▼
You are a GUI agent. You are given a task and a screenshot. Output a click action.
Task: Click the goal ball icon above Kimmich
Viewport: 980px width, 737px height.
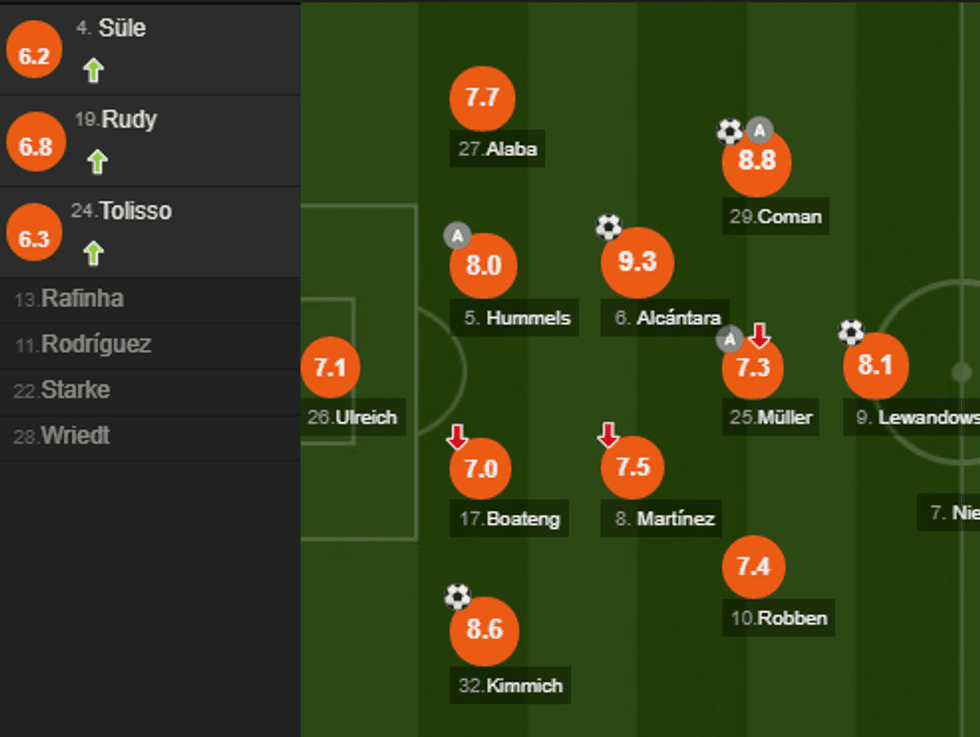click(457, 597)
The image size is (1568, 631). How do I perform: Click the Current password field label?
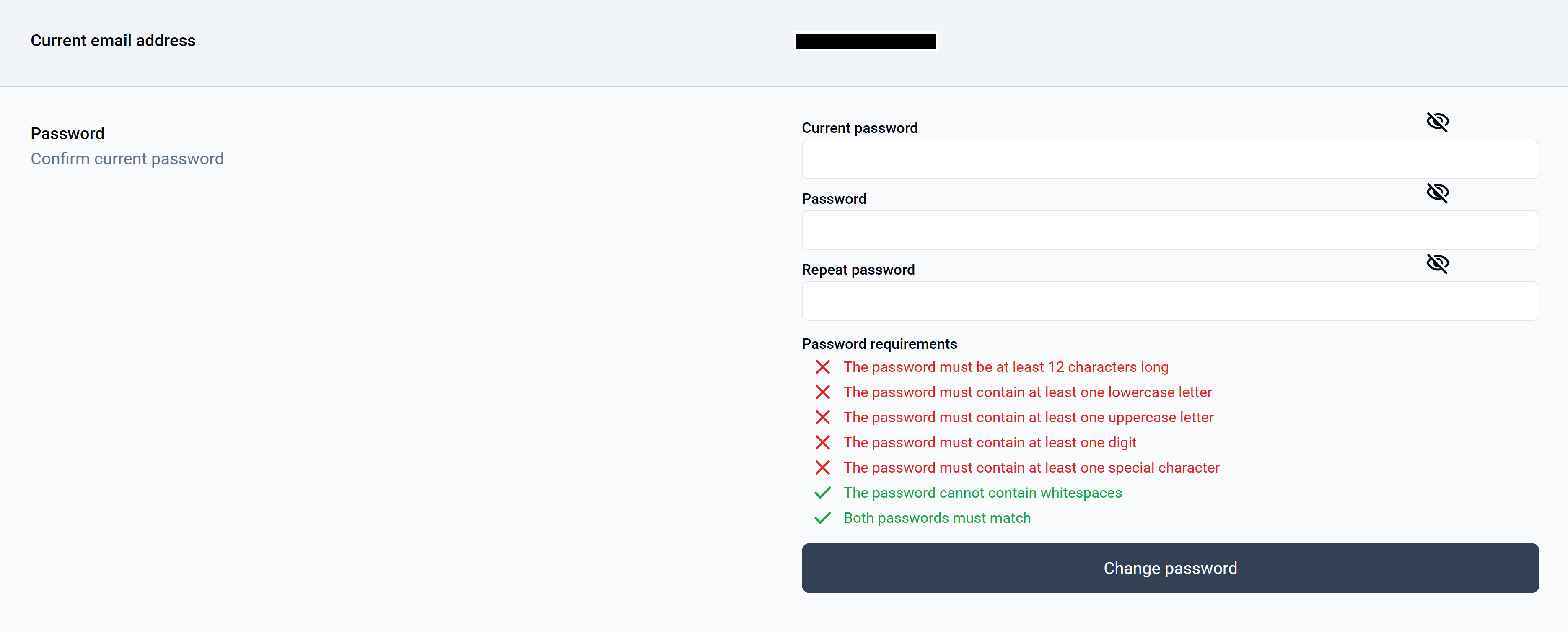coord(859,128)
▲
### Exercise
Swap "password" for "passcode" throughout the records above and write out all of their lines again with nothing else changed. Leave the pictures out.

### Reply
You are a GUI agent. You are given a task and a screenshot. Output a click action.
Task: Click the goal ball icon above Kimmich
Viewport: 980px width, 737px height.
click(457, 597)
The image size is (1568, 631). How do I perform: Click the Current passcode field label?
coord(859,128)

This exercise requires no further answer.